Les biens repus pensent à la misère qui touche l’Afrique chaque fois qu’ils sont forcés d’exprimer en public, la honte de ne rien avoir fait. Ils croient pouvoir atténuer les malheurs en donnant de l’argent. Mieux que rien! Il est évident que seuls des investissements intelligents pourront peu à peu atténuer la misère. Les faits : 40 % de la population, soit plus de 400 millions de personnes, vit encore en dessous du seuil de l’extrême pauvreté, fixé à 1,90 dollar par jour (1,70 euro) selon les critères internationaux d’après le Monde. Vient s’ajouter à tout cela une forte poussée démographique qui dévore tous les progrès économique qui sont faits. Beaucoup de pays africains se sont trop fixés sur leurs richesses en matières premières. Il y a eu négligence dans le domaine de la manufacture, qui demande évidement des travailleurs qualifiés.
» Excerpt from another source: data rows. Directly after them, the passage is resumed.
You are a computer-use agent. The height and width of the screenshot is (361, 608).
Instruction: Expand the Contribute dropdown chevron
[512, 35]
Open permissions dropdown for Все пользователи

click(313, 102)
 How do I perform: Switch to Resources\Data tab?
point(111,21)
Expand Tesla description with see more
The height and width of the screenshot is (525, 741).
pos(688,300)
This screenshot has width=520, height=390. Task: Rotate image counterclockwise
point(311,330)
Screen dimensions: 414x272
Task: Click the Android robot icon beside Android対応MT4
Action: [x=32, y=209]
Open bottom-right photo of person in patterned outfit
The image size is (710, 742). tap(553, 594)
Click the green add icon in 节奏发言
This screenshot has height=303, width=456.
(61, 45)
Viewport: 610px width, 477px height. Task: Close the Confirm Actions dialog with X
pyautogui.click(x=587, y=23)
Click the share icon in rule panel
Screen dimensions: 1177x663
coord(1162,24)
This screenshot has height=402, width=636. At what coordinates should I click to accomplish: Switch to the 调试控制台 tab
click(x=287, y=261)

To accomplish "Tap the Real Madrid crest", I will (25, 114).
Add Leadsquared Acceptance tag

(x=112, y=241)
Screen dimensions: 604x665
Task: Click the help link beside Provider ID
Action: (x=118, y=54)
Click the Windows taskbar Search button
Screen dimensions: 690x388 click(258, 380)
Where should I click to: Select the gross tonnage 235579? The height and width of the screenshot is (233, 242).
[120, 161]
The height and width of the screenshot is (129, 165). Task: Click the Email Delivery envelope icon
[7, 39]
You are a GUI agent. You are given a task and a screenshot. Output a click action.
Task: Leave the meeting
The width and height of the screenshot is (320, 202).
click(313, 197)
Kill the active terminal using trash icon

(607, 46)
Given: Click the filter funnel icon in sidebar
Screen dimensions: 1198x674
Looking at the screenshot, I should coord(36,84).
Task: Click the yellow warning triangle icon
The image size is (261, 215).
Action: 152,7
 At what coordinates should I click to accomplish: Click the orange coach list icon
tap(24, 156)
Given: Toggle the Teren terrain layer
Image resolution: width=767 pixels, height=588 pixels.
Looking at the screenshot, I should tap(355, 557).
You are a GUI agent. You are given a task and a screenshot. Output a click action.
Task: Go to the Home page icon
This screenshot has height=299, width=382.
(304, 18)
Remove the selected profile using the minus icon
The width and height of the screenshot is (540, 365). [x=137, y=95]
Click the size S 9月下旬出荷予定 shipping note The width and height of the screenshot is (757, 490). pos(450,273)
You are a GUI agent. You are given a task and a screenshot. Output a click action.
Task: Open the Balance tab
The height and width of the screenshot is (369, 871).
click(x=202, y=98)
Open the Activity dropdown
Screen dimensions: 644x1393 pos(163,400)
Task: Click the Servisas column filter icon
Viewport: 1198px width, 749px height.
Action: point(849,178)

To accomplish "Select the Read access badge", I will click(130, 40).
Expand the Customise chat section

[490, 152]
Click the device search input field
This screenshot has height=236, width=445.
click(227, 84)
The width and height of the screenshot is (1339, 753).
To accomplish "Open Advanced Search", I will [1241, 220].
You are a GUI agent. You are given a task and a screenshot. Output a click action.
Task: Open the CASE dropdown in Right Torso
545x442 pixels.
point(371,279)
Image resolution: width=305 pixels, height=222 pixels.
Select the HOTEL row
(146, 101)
Comment s’y prendre si l’éducation se trouve dans une situation si bancale ? Une fois de plus il s’avère que c’est dans le domaine de la formation qu’il faut être présent en Afrique. Que si on n’agit pas dans ce sens, rien de pérenne pourra se passer. Il y a bien des initiatives, mais elles ne peuvent qu’avoir du succès, si elles s’insèrent dans un projet global. Je m’explique. Si un investisseur à l’intention de construire une fabrique dans un pays du continent noir, il faut le forcer par les lois de donner dans une certaine proportion du travail aux autochtones. C’est bien joli sur le papier, mais comment trouver le personnel nécessaire, si le nouveau patron à affaire à un grand nombre d’illettrés ? Il n’y a pas de solution magique. Comme nous savons l’éducation prend des années et que faire si l’investisseur doit compter sur du rendement, ce qui est bien normal ? En tous les cas il est impossible de mettre la charrue devant les bœufs dans ces pays, si on veut prodiguer le bien. Ce n’est pas en « important » par exemple des chinois ou des Européens que la situation changera. L’argent généré n’est en principe pas placé sur place, car les problèmes existants sont considérés comme un tonneau sans fond.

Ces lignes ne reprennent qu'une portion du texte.